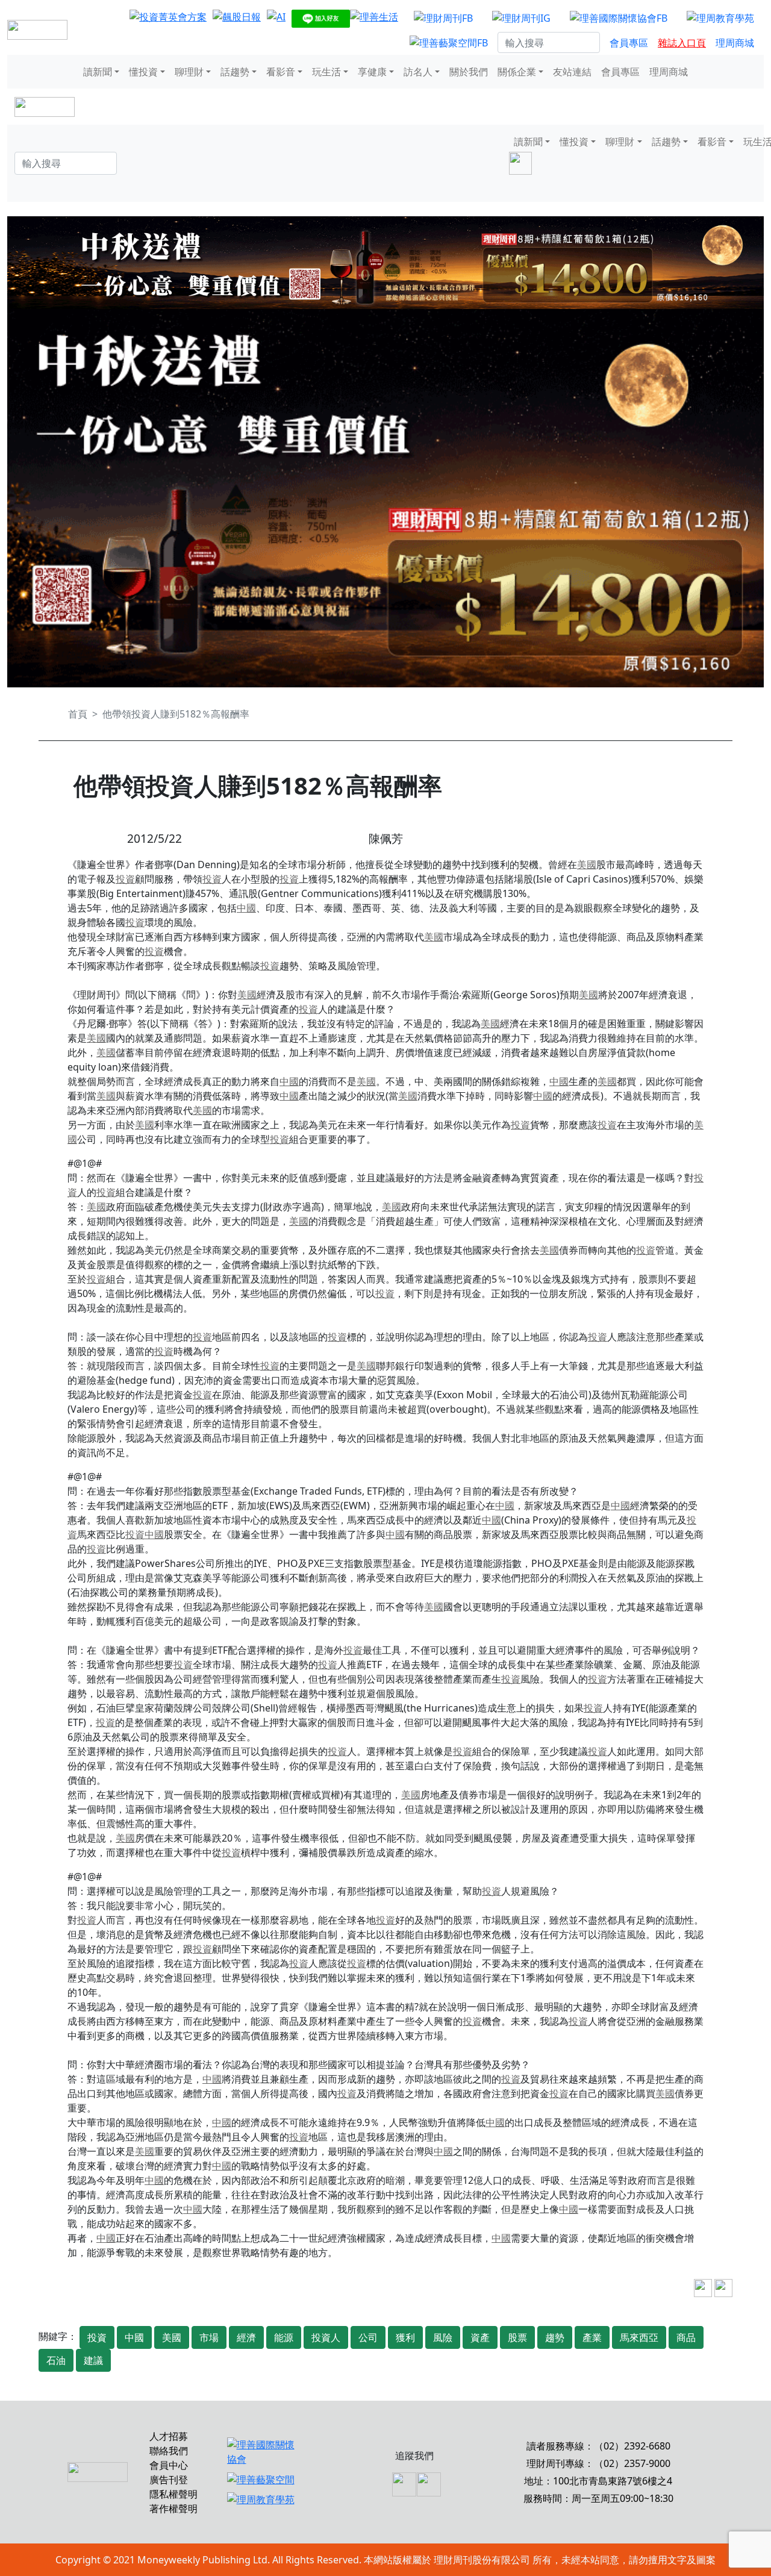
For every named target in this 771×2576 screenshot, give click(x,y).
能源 (283, 2337)
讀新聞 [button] (97, 71)
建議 (93, 2360)
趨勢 (554, 2337)
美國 (586, 864)
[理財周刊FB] (443, 17)
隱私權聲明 (173, 2494)
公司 (368, 2337)
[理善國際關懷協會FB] (618, 17)
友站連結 (572, 71)
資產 (480, 2337)
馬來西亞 (639, 2337)
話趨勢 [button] (234, 71)
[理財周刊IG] (521, 17)
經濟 (246, 2337)
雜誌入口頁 (682, 42)
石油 (56, 2360)
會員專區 (629, 42)
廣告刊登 (168, 2479)
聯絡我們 (168, 2450)
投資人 (325, 2337)
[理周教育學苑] (720, 17)
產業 (592, 2337)
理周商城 (735, 42)
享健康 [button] (372, 71)
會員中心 (168, 2465)
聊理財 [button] (189, 71)
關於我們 (468, 71)
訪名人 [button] (418, 71)
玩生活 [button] (326, 71)
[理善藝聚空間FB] (449, 42)
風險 (442, 2337)
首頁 (77, 714)
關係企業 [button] (517, 71)
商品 (686, 2337)
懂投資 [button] (143, 71)
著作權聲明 (173, 2508)
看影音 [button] (280, 71)
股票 (517, 2337)
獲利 (405, 2337)
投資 (125, 879)
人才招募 (168, 2436)
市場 (209, 2337)
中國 (246, 907)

YOUR INSTRUCTIONS >> The expected output is the lines from the one with "雜誌入口頁 (682, 42)" through the end of the data, exactly as written and nothing more.

WRITTEN SOLUTION >>
雜誌入口頁 (682, 42)
石油 (56, 2360)
會員專區 (629, 42)
廣告刊登 (168, 2479)
聯絡我們 (168, 2450)
投資人 (325, 2337)
[理周教育學苑] (720, 17)
產業 (592, 2337)
理周商城 (735, 42)
享健康 [button] (372, 71)
會員中心 (168, 2465)
聊理財 [button] (189, 71)
關於我們 (468, 71)
訪名人 [button] (418, 71)
玩生活 [button] (326, 71)
[理善藝聚空間FB] (449, 42)
風險 (442, 2337)
首頁 (77, 714)
關係企業 [button] (517, 71)
商品 (686, 2337)
懂投資 [button] (143, 71)
著作權聲明 (173, 2508)
看影音 [button] (280, 71)
股票 (517, 2337)
獲利 (405, 2337)
投資 (125, 879)
人才招募 (168, 2436)
市場 (209, 2337)
中國 (246, 907)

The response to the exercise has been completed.